The consequences of Silicon Valley’s efforts extend far beyond working conditions, betraying a discriminatory, nakedly capitalist value system for immigrants. As techno-capitalists sing the praises of the “best and brightest” STEM-educated talent, they ultimately seek to protect only those immigrants who are trained to augment their own profits. In other words, they seek to support those with the wherewithal to not only earn a college degree, but also to parlay it into a revenue-generating, white-collar job.

In the eyes of the tech magnate, seeking refuge from war, poverty, or other imperialist abuses inflicted in one’s mother country is all well and good, but it alone won’t justify efforts to make a new home in the United States. To be deemed worthy, immigrants must show an ability and commitment to buttress a billion-dollar technology business — and to accept slashed wages in the process.

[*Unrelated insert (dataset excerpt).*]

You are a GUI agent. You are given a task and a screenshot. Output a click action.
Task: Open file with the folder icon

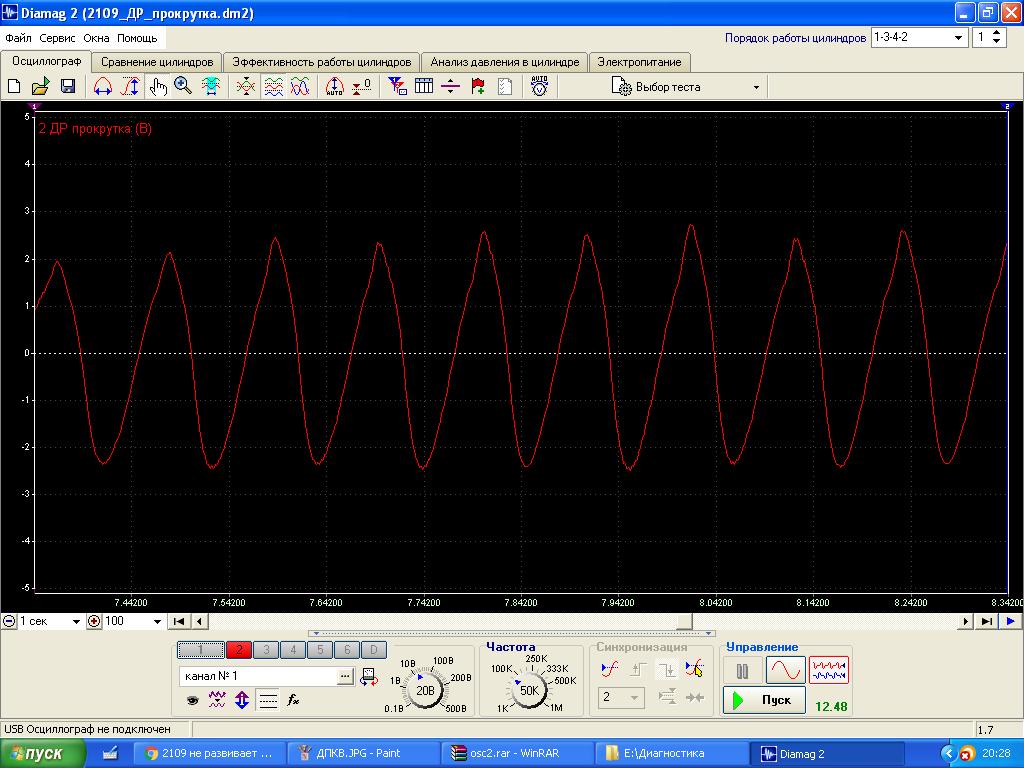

This conditional acceptance is linked to a principle that has long undergirded the tech industry: American exceptionalism. Couched within Silicon Valley’s reformist clarion calls is an exhortation to compete with other countries: Canada, Germany, South Africa, and China, all of which have sought to lure engineers from abroad in recent years. FWD.us, an immigration-reform group founded by such Valley fixtures as Mark Zuckerberg, Bill Gate, and LinkedIn co-founder Reid Hoffman, seeks to “keep the U.S. competitive in a global economy.” Tech and business pundit Vivek Wadhwa warns, “The country’s competitiveness is at stake now more than ever . . . we need economic growth and job creation and we need to welcome those who would bring about both.”

These calls-to-action again affix immigrants’ value to their ability to stimulate “economic growth” for a country and industry all too eager to exploit them.

Silicon Valley is right to oppose Trump, but its efforts are mere subterfuge. As the Democratic Party toys with a new slogan leading with the phrase “better skills,” the true fight for immigrants’ rights must reject the obsession with evaluating people on schooling and market contribution. Above all, we must recognize the rights of every person — regardless of place of origin or resumé — to live comfortably and safely and be accepted and valued—without fear of reproach for not knowing how to code.